The cloud native Netcool Operations Insight components deployed on Red Hat® OpenShift provide cloud native analytics, event management, runbook automation, service and topology management, and topology analytics. The on-premises Operations Management installation provides the IBM Tivoli® Netcool/OMNIbus ObjectServer and WebGUI(s), IBM Tivoli Netcool/Impact, and probes and gateways.

The IBM Netcool Operations Insight cluster on Red Hat OpenShift is composed of a set of virtual machines, which are deployed as master nodes or worker nodes, together with a local storage file system. The master nodes provide management, proxy and boot functions, and the worker nodes are where the Kubernetes pods are deployed.

The following figure shows the architecture of a hybrid deployment.

Figure 1. Architecture of Netcool Operations Insight hybrid deployment.
Container architecture of a deployment of Netcool Operations Insight in a hybrid deployment

On-premises IBM Netcool Operations Insight

The on-premises Operations Management installation is composed of the ObjectServer(s), WebGUI, the Impact server and UI, and the probes and gateways.
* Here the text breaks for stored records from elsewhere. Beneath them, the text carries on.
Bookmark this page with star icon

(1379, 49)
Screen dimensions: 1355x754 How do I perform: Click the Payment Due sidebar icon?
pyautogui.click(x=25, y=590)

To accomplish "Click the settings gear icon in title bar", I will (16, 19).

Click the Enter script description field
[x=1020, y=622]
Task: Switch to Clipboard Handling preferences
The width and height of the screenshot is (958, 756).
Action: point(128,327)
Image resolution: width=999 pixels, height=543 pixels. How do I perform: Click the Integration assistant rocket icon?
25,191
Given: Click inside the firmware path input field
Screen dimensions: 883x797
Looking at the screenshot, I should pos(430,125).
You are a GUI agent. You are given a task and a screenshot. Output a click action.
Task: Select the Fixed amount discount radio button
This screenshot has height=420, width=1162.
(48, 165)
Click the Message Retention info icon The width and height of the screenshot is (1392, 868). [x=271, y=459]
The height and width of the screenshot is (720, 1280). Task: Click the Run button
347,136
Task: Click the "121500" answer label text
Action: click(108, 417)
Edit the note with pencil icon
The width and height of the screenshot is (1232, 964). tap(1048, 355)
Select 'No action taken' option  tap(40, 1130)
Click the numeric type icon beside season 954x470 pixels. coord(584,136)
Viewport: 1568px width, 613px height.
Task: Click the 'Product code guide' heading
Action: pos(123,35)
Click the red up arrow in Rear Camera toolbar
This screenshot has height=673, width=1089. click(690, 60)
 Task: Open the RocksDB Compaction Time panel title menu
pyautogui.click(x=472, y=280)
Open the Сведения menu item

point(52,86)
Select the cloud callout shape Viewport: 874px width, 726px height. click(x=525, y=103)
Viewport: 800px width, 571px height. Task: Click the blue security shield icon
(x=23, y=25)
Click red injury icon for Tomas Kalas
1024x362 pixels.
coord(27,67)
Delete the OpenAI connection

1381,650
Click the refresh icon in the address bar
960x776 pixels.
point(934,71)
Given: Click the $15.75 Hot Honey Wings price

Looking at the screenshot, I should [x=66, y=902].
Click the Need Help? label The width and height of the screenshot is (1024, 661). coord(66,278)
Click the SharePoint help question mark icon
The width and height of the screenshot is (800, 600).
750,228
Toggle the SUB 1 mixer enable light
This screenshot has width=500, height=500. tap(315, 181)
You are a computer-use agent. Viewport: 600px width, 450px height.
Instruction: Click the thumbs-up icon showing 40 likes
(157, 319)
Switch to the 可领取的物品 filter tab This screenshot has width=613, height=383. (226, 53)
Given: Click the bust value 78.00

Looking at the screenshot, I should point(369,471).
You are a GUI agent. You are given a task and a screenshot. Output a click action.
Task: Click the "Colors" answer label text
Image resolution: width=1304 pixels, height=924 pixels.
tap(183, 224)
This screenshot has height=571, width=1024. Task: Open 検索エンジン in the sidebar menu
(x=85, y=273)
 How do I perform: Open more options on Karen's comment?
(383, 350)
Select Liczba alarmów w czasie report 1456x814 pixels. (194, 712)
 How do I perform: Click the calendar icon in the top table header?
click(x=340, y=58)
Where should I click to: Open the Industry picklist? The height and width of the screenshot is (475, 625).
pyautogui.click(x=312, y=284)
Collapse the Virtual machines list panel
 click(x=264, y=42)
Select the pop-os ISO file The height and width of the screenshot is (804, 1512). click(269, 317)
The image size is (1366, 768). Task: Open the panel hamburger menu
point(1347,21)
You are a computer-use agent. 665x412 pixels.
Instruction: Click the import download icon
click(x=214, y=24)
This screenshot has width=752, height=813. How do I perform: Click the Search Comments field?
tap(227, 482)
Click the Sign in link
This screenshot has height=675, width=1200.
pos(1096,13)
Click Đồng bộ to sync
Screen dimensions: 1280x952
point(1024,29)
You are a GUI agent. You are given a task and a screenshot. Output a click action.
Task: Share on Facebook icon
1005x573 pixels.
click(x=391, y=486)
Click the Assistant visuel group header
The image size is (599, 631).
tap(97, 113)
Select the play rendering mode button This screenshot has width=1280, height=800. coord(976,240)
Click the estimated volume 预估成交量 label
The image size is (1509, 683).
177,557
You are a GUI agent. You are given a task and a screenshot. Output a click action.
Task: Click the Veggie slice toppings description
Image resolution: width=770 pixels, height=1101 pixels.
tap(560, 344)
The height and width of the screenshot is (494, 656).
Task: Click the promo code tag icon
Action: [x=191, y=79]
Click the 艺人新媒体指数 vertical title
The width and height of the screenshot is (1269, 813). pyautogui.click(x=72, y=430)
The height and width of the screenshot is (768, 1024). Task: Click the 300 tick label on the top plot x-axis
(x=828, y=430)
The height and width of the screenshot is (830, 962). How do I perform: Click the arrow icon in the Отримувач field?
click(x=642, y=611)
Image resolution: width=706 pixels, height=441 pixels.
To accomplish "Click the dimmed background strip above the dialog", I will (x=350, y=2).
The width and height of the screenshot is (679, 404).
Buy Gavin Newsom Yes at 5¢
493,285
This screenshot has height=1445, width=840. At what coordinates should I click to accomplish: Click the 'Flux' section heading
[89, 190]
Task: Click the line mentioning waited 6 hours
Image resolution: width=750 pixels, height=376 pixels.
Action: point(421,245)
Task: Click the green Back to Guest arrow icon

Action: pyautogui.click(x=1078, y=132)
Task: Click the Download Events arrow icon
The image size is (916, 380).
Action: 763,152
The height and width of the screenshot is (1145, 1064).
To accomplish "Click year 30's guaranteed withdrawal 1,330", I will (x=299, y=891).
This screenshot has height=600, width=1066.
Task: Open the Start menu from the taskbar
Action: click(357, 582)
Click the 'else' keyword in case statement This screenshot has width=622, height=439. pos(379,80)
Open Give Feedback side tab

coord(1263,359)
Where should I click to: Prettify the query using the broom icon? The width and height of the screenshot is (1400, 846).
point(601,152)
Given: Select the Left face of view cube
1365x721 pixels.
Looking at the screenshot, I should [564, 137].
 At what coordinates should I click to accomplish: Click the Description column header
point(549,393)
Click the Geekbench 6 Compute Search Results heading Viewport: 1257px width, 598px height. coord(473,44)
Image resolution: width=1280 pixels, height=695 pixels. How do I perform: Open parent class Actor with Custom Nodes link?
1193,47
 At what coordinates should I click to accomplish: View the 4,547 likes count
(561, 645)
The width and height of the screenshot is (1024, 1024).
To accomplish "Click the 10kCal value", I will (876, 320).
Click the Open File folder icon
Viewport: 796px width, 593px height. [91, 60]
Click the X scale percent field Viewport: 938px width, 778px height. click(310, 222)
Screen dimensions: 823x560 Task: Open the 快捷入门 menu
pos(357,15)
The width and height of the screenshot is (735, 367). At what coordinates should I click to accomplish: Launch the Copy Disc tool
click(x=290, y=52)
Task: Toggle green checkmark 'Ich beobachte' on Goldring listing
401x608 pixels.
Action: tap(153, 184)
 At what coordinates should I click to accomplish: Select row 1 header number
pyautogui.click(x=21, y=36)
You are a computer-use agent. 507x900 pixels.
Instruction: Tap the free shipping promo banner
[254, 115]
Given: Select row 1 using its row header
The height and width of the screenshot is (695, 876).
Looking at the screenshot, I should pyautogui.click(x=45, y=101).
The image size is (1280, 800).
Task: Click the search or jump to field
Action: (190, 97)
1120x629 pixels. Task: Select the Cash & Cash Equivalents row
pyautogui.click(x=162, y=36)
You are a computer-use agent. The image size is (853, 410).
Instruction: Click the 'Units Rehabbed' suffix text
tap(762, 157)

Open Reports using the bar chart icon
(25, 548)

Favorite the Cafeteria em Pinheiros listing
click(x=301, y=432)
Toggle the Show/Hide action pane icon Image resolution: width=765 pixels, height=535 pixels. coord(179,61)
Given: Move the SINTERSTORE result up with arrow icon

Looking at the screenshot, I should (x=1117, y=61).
Extra authentication is configured at installation to allow on-premises services and cloud services mutual access. The hybrid solution can be deployed with multiple on-premises WebGUI instances in High Availability (HA) mode to provide redundancy.

IBM Netcool Operations Insight on OpenShift cluster

The IBM Netcool Operations Insight cluster is deployed as containerized IBM Netcool Operations Insight applications within pods on Red Hat OpenShift. Each pod has one or more containers.

Kubernetes orchestrates communication between the pods, and manages how the pods are deployed across the worker nodes. Pods are only deployed on worker nodes that meet the minimum resource requirements that are specified for that pod. Kubernetes uses affinity to ensure that pods that must be deployed on different worker nodes are deployed correctly.

Interaction with the cluster is managed by the master node, as follows.

  • Administration of the cluster is performed by connecting to the master node, either with the catalog UI, or with the Red Hat OpenShift command-line interface, oc.
  • Users log in to applications provided by the pods and containers within the cluster, with the on-premises Web GUI, and the Cloud GUI. These GUIs are accessed by browsing to a URL made up of the hostname and the port number that is used by the relevant application.

If you require multiple independent installations of IBM Netcool Operations Insight, then you can create namespaces within your cluster and deploy each instance into a separate namespace.

For more information, see Red Hat Product Documentation for OpenShift Container Platform 4.10 https://access.redhat.com/documentation/en-us/openshift_container_platform/4.10/external link.

Routes

A Netcool Operations Insight on OpenShift deployment requires several routes to be created; to direct traffic from clients, such as web browsers, to the Netcool Operations Insight services, and also for services to communicate internally. For a full list of routes, run the command oc get routes on a deployed instance of Netcool Operations Insight.